1. permutation-sequence 顺序排列第k个序列
The set[1,2,3,…,n]contains a total of n! unique permutations.
By listing and labeling all of the permutations in order,
We get the following sequence (ie, for n = 3):
- "123"
- "132"
- "213"
- "231"
- "312"
- "321"
Given n and k, return the k th permutation sequence.
Note: Given n will be between 1 and 9 inclusive.
第一位每个数字开头的序列都有(n-1)!个序列,因此n个数字所以共有n!个序列。
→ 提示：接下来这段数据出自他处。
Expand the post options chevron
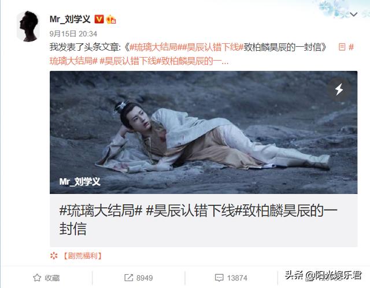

以此类推,第二位每一个数开头都有(n-2)!个序列。
public class Solution {
public String getPermutation(int n, int k) {
// initialize all numbers
ArrayList<Integer> numberList = new ArrayList<Integer>();
for (int i = 1; i <= n; i++) {
numberList.add(i);
}
// change k to be index
k--;
// set factorial of n
int mod = 1;
for (int i = 1; i <= n; i++) {
mod = mod * i;
}
String result = "";
// find sequence
for (int i = 0; i < n; i++) {
mod = mod / (n - i);
// find the right number(curIndex) of
int curIndex = k / mod;
// update k
k = k % mod;
// get number according to curIndex
result += numberList.get(curIndex);
// remove from list
numberList.remove(curIndex);
}
return result.toString();
}
}